# EXERCISE PROMPT
Below are entries. Give back exactly the lines from the one containing "Screen dimensions: 902x575" through the one containing "Collapse the Beschriftungen", inclusive, without the pictures.

# DATA UNDER STUDY
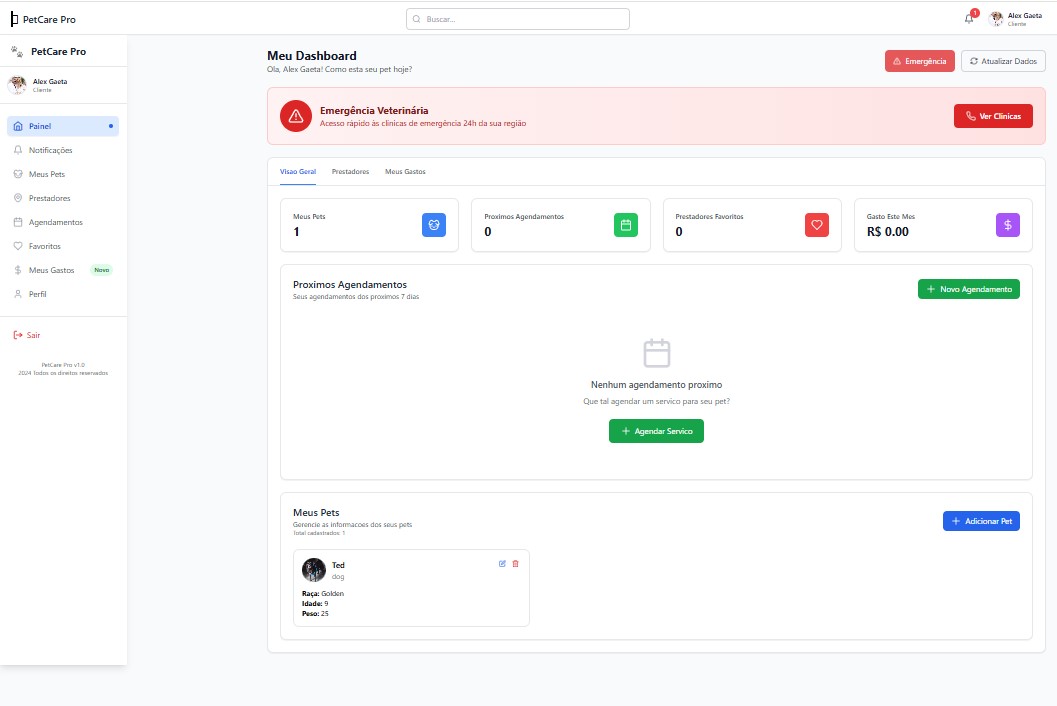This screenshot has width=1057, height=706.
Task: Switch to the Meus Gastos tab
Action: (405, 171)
...
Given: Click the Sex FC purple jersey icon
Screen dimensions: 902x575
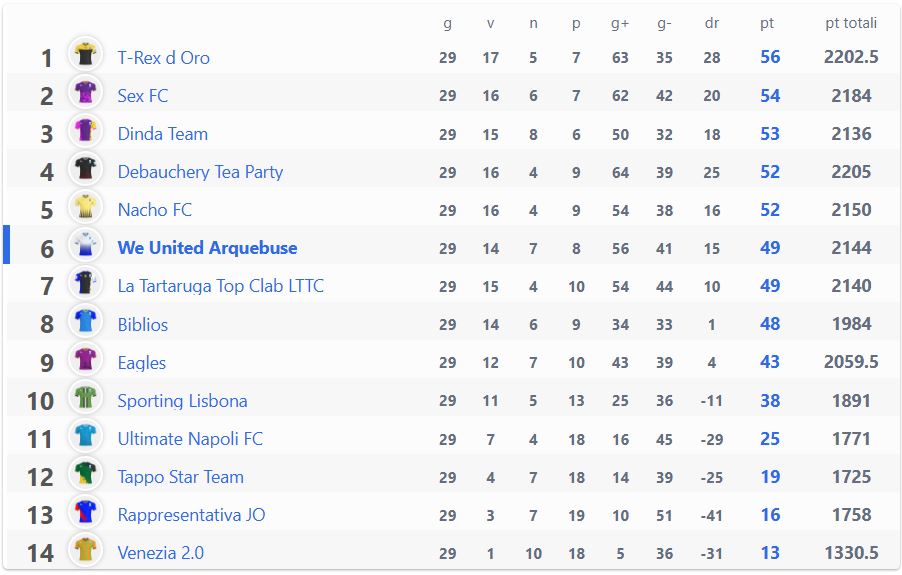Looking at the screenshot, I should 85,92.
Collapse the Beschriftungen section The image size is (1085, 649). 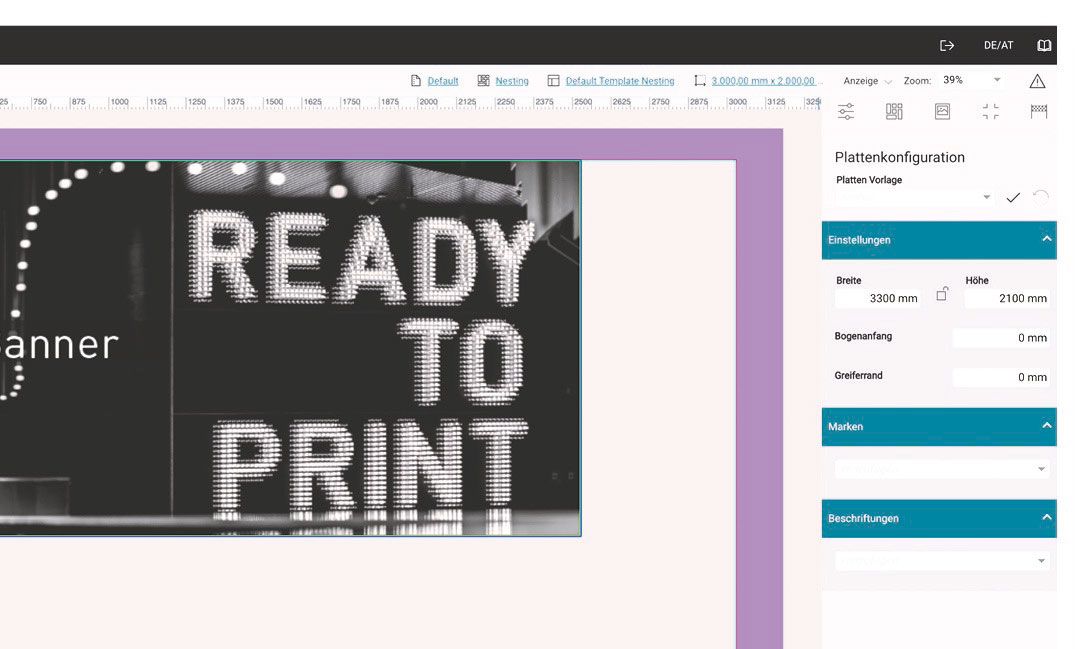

# OUTPUT FOR THIS EXERCISE
Screen dimensions: 902x575
Looking at the screenshot, I should 85,92.
Collapse the Beschriftungen section The image size is (1085, 649). 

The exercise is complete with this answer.